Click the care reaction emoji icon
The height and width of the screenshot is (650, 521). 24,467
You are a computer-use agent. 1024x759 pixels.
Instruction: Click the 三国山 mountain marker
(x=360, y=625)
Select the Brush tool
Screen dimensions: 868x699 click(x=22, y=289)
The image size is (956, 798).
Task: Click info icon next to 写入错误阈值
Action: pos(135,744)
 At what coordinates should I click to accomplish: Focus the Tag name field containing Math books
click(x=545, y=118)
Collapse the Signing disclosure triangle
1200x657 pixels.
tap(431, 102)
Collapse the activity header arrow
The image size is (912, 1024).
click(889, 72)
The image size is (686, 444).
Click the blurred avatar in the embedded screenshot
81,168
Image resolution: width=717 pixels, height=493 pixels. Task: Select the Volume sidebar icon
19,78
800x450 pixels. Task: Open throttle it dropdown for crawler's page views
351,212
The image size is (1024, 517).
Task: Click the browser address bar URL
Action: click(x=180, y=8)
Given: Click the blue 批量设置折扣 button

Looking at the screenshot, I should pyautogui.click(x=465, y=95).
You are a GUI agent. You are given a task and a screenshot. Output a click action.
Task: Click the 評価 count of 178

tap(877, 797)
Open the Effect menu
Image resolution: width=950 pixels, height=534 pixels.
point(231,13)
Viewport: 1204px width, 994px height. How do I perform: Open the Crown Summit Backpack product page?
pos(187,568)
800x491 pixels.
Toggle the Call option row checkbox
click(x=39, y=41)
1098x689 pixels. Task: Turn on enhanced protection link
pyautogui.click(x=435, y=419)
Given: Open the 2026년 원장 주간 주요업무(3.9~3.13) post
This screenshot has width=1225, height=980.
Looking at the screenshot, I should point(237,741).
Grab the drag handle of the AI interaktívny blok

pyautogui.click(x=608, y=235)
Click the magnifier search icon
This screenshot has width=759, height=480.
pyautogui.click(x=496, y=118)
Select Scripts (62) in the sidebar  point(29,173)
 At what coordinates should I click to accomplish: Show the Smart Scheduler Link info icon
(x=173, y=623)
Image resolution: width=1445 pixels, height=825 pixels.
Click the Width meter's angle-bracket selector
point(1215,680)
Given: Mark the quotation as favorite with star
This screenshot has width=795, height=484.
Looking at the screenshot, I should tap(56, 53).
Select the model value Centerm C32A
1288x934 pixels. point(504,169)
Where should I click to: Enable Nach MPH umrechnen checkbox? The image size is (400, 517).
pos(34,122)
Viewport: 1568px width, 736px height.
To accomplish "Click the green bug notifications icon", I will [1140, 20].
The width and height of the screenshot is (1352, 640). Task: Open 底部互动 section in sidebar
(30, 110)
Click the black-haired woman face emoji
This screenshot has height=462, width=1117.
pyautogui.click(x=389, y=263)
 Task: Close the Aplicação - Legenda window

The problem —
Search the entries for the word "agent". Copy every line where it occurs.

Task output —
You are a computer-use agent. 1024x759 pixels.
You are a GUI agent. You are given a task and a screenshot. Output a click action.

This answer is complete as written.